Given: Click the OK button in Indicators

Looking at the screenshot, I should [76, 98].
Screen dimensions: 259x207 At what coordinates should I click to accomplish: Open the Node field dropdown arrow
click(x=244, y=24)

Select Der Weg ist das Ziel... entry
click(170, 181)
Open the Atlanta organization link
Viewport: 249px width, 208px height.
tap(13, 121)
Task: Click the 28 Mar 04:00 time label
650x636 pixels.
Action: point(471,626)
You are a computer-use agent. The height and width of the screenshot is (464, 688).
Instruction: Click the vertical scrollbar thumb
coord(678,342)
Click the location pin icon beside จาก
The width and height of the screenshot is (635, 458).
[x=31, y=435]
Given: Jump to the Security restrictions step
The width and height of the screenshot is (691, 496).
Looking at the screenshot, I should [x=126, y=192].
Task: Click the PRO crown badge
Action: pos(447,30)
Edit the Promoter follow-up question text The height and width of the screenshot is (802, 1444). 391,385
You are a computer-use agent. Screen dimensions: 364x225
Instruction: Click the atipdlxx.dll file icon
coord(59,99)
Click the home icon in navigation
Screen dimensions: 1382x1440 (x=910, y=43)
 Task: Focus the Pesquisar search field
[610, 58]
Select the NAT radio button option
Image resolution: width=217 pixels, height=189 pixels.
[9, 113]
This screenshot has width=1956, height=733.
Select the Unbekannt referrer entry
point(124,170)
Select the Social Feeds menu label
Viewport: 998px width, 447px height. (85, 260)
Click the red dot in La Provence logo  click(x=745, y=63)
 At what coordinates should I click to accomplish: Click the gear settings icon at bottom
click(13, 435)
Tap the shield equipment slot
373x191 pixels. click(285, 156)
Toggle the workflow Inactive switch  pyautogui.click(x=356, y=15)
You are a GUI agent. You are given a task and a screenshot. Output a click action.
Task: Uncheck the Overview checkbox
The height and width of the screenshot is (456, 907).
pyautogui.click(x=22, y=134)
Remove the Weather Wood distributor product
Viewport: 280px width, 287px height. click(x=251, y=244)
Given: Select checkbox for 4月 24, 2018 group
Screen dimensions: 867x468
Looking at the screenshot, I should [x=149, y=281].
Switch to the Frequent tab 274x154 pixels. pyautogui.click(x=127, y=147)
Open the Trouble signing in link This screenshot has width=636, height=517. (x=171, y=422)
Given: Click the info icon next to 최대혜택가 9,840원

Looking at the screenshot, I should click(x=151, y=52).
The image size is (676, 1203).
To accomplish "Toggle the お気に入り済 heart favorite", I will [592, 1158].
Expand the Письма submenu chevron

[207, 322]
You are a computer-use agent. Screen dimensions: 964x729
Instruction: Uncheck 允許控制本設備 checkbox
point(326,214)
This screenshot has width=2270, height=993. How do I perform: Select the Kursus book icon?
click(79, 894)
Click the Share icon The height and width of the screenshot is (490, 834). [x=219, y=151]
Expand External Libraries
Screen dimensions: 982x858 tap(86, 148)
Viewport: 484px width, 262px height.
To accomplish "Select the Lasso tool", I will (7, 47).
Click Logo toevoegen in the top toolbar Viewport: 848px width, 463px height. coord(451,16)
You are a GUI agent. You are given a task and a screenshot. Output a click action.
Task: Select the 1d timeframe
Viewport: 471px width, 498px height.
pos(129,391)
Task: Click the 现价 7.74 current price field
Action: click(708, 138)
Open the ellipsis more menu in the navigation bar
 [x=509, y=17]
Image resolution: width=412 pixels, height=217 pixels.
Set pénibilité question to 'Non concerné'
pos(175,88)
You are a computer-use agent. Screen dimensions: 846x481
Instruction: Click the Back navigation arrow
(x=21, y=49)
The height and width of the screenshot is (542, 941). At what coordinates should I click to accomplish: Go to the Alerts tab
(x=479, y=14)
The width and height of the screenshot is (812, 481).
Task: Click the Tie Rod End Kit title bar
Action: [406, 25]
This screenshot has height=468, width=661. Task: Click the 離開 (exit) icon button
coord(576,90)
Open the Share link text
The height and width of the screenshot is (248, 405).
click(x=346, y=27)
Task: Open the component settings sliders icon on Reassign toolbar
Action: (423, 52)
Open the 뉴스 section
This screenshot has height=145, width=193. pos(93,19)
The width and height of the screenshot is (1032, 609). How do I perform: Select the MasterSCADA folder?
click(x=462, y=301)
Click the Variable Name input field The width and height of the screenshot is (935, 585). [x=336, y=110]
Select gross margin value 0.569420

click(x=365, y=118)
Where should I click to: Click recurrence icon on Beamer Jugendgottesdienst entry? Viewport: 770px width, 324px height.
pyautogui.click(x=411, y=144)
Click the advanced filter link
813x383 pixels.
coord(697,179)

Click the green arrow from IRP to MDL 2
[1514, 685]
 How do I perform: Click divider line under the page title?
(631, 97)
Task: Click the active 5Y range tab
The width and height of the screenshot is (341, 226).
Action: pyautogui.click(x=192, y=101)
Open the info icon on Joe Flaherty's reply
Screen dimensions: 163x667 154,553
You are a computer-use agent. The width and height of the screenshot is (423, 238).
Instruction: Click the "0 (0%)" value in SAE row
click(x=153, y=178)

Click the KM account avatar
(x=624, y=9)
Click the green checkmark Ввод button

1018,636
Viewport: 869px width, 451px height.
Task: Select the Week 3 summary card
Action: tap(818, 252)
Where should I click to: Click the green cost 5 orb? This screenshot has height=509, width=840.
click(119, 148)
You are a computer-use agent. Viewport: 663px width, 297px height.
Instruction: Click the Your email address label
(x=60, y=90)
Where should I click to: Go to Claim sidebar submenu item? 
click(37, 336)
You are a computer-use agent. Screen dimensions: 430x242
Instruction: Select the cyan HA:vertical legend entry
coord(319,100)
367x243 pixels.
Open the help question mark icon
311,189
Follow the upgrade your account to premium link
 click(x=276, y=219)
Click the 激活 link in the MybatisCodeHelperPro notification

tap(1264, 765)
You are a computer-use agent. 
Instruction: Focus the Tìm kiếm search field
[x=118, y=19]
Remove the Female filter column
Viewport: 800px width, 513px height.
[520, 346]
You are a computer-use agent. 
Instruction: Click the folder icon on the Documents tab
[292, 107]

- _WORK TO COMPLETE_:
Reproduce every one of the entries above verbatim, line for line.

- _SOLUTION FOR THIS TASK_:
Given: Click the OK button in Indicators

Looking at the screenshot, I should [76, 98].
Screen dimensions: 259x207 At what coordinates should I click to accomplish: Open the Node field dropdown arrow
click(x=244, y=24)

Select Der Weg ist das Ziel... entry
click(170, 181)
Open the Atlanta organization link
Viewport: 249px width, 208px height.
tap(13, 121)
Task: Click the 28 Mar 04:00 time label
650x636 pixels.
Action: point(471,626)
You are a computer-use agent. The height and width of the screenshot is (464, 688).
Instruction: Click the vertical scrollbar thumb
coord(678,342)
Click the location pin icon beside จาก
The width and height of the screenshot is (635, 458).
[x=31, y=435]
Given: Jump to the Security restrictions step
The width and height of the screenshot is (691, 496).
Looking at the screenshot, I should [x=126, y=192].
Task: Click the PRO crown badge
Action: pos(447,30)
Edit the Promoter follow-up question text The height and width of the screenshot is (802, 1444). 391,385
You are a computer-use agent. Screen dimensions: 364x225
Instruction: Click the atipdlxx.dll file icon
coord(59,99)
Click the home icon in navigation
Screen dimensions: 1382x1440 (x=910, y=43)
 Task: Focus the Pesquisar search field
[610, 58]
Select the NAT radio button option
Image resolution: width=217 pixels, height=189 pixels.
[9, 113]
This screenshot has width=1956, height=733.
Select the Unbekannt referrer entry
point(124,170)
Select the Social Feeds menu label
Viewport: 998px width, 447px height. (85, 260)
Click the red dot in La Provence logo  click(x=745, y=63)
 At what coordinates should I click to accomplish: Click the gear settings icon at bottom
click(13, 435)
Tap the shield equipment slot
373x191 pixels. click(285, 156)
Toggle the workflow Inactive switch  pyautogui.click(x=356, y=15)
You are a GUI agent. You are given a task and a screenshot. Output a click action.
Task: Uncheck the Overview checkbox
The height and width of the screenshot is (456, 907).
pyautogui.click(x=22, y=134)
Remove the Weather Wood distributor product
Viewport: 280px width, 287px height. click(x=251, y=244)
Given: Select checkbox for 4月 24, 2018 group
Screen dimensions: 867x468
Looking at the screenshot, I should [x=149, y=281].
Switch to the Frequent tab 274x154 pixels. pyautogui.click(x=127, y=147)
Open the Trouble signing in link This screenshot has width=636, height=517. (x=171, y=422)
Given: Click the info icon next to 최대혜택가 9,840원

Looking at the screenshot, I should click(x=151, y=52).
The image size is (676, 1203).
To accomplish "Toggle the お気に入り済 heart favorite", I will [592, 1158].
Expand the Письма submenu chevron

[207, 322]
You are a computer-use agent. Screen dimensions: 964x729
Instruction: Uncheck 允許控制本設備 checkbox
point(326,214)
This screenshot has width=2270, height=993. How do I perform: Select the Kursus book icon?
click(79, 894)
Click the Share icon The height and width of the screenshot is (490, 834). [x=219, y=151]
Expand External Libraries
Screen dimensions: 982x858 tap(86, 148)
Viewport: 484px width, 262px height.
To accomplish "Select the Lasso tool", I will (7, 47).
Click Logo toevoegen in the top toolbar Viewport: 848px width, 463px height. coord(451,16)
You are a GUI agent. You are given a task and a screenshot. Output a click action.
Task: Select the 1d timeframe
Viewport: 471px width, 498px height.
pos(129,391)
Task: Click the 现价 7.74 current price field
Action: click(708, 138)
Open the ellipsis more menu in the navigation bar
 [x=509, y=17]
Image resolution: width=412 pixels, height=217 pixels.
Set pénibilité question to 'Non concerné'
pos(175,88)
You are a computer-use agent. Screen dimensions: 846x481
Instruction: Click the Back navigation arrow
(x=21, y=49)
The height and width of the screenshot is (542, 941). At what coordinates should I click to accomplish: Go to the Alerts tab
(x=479, y=14)
The width and height of the screenshot is (812, 481).
Task: Click the Tie Rod End Kit title bar
Action: [406, 25]
This screenshot has height=468, width=661. Task: Click the 離開 (exit) icon button
coord(576,90)
Open the Share link text
The height and width of the screenshot is (248, 405).
click(x=346, y=27)
Task: Open the component settings sliders icon on Reassign toolbar
Action: (423, 52)
Open the 뉴스 section
This screenshot has height=145, width=193. pos(93,19)
The width and height of the screenshot is (1032, 609). How do I perform: Select the MasterSCADA folder?
click(x=462, y=301)
Click the Variable Name input field The width and height of the screenshot is (935, 585). [x=336, y=110]
Select gross margin value 0.569420

click(x=365, y=118)
Where should I click to: Click recurrence icon on Beamer Jugendgottesdienst entry? Viewport: 770px width, 324px height.
pyautogui.click(x=411, y=144)
Click the advanced filter link
813x383 pixels.
coord(697,179)

Click the green arrow from IRP to MDL 2
[1514, 685]
 How do I perform: Click divider line under the page title?
(631, 97)
Task: Click the active 5Y range tab
The width and height of the screenshot is (341, 226).
Action: pyautogui.click(x=192, y=101)
Open the info icon on Joe Flaherty's reply
Screen dimensions: 163x667 154,553
You are a computer-use agent. The width and height of the screenshot is (423, 238).
Instruction: Click the "0 (0%)" value in SAE row
click(x=153, y=178)

Click the KM account avatar
(x=624, y=9)
Click the green checkmark Ввод button

1018,636
Viewport: 869px width, 451px height.
Task: Select the Week 3 summary card
Action: tap(818, 252)
Where should I click to: Click the green cost 5 orb? This screenshot has height=509, width=840.
click(119, 148)
You are a computer-use agent. Viewport: 663px width, 297px height.
Instruction: Click the Your email address label
(x=60, y=90)
Where should I click to: Go to Claim sidebar submenu item? 
click(37, 336)
You are a computer-use agent. Screen dimensions: 430x242
Instruction: Select the cyan HA:vertical legend entry
coord(319,100)
367x243 pixels.
Open the help question mark icon
311,189
Follow the upgrade your account to premium link
 click(x=276, y=219)
Click the 激活 link in the MybatisCodeHelperPro notification

tap(1264, 765)
You are a computer-use agent. 
Instruction: Focus the Tìm kiếm search field
[x=118, y=19]
Remove the Female filter column
Viewport: 800px width, 513px height.
[520, 346]
You are a computer-use agent. 
Instruction: Click the folder icon on the Documents tab
[292, 107]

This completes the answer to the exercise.